UK Regulator To Investigate Heineken's $380M Pubs Buy

Heineken sealed a deal in December to snap up Punch Taverns

The Competition and Markets Authority (CMA) has launched an investigation into Heineken's proposed acquisition of part of the Punch Taverns pubs portfolio.

The Competition and Markets Authority's probe comes just under a week after Heineken, working with private-equity firm Patron Capital Advisers, won shareholder approval to buy Punch Taverns.

The proposed deal, which will see Heineken become the third largest pub operator in the United Kingdom (behind Greene King and Enterprise) has faced considerable scrutiny from within the sector.

The Punch Tenant Network, which represents the United Kingdom firm's publicans, criticised the deal last month, saying it will reduce beer and cider options for customers.

The CMA said it was "considering whether it is or may be the case that this transaction, if carried into effect, will result in the creation of a relevant merger situation" and if so, "whether the creation of that situation may be expected to result, in a substantial lessening of competition".

The UK watchdog will consider whether the deal would reduce competition and choice for customers and whether it needs to launch an in-depth investigation into the takeover.
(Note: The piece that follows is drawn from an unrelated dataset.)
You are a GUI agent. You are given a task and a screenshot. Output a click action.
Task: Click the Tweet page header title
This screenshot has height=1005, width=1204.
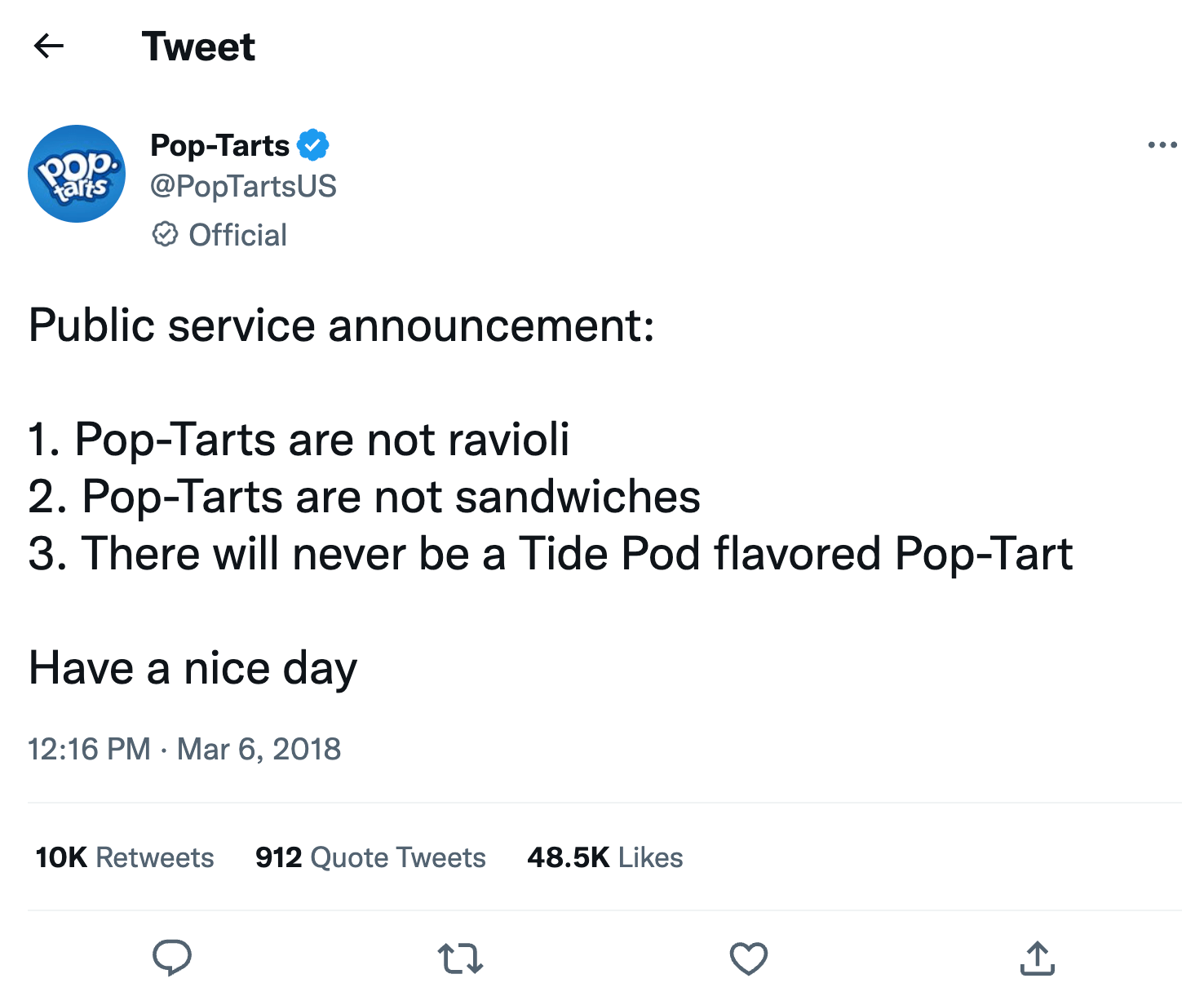(198, 46)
We know from both Heineken's words and actions that they will give preference to their own products across their estate, and this is simply not fair for brewers, publicans or consumers.

Heineken-owned brands now make up around 85% of what is on offer in the brewer's Star Pubs & Bars division.

A Heineken spokesman said the CMA's call for comments on the planned takeover was an "important and fully expected stage in the process to finalise our acquisition", adding: "Heineken will be fully co-operating with the CMA".

It said volatility in global currency markets - particularly the Mexican peso, the Nigerian naira and the British pound - had cost it about £976m, and the firm expects to be a further £30m out of pocket in 2017.